2018年新しい保育所保育指針が改定され早3年が経ち、その中の1つの主題とも言える『主体性保育』という言葉が歩き始め、様々な書籍や研修会で解説され、先進的な保育所はそれぞれの考えのもとに主体性保育を進めています。
しかし私は、その主体性の考え方や主体性保育の進め方に少し違和感を感じています。

今日はその主体性保育における以下の私の個人的な3つの違和感についてお話ししていきたいと思います。

(1)主体性と自主性と言う言葉の意味の勘違いに対する違和感について

さて、私たち保育者は、この主体性保育の『主体性』という言葉の意味を正しく理解し、保育をしているのでしょうか?

保育所保育指針の中に主体性という言葉が多く使われ、多くの研究者・保育所がその主体性保育の意義や保育方法を論じ、様々な書籍や研修会で紹介されていますが、驚いたことに、私はこの“主体性”と言う言葉の意味が誤って“自主性”と言う言葉と勘違いされて理解されていると言う事実があることに気づいてしまったのです。

『主体性』という言葉本来の字義的な意味は、

“決められた枠の無い中で自分の意思を決定行動していく事”と有ります。

それに対して『自主性』と言う言葉は、

“決められたテーマの中で発揮されるやりたいと言う主張“と書かれています。

この両者の間には、決められた枠があるか?ないか?と言う条件下のもとで発揮される特質であることがわかる訳ですが、多くの場合この主体性という言葉が、自主性という言葉と勘違いされて理解されていることが実際にあることが分かったのです。

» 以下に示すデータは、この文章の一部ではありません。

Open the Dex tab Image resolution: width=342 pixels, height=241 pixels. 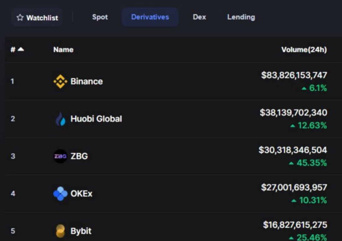(x=199, y=17)
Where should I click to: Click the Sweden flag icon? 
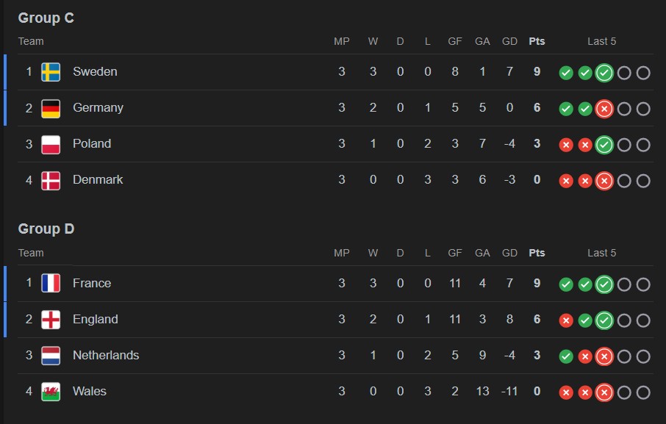51,72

これが分かったのは、先日私ども保育所が第三者評価を受けた時の事でした。
その中の『主体性保育に関する設問』が書かれているところで、園としてどのような援助をしているか?と言うところを見る設問だったのですけれども、その設問にはこう書かれていました。

“子どもが集団活動に、主体的に関われるように援助しているか?”
と言う設問に対して、園としてどのように関わっているか?と言う点を見る評価なのですが、

アレ?この設問、ちょっとおかしく無いかな?

主体的に関わると書かれているのに集団活動の中に援助??

(主体性と自主性を間違えて質問していないか?)と思い、第三者評価のこの評価機構に電話で聞いてみたところ、この評価機構の方たちも主体性の意味を間違えて理解していたことが分かりました。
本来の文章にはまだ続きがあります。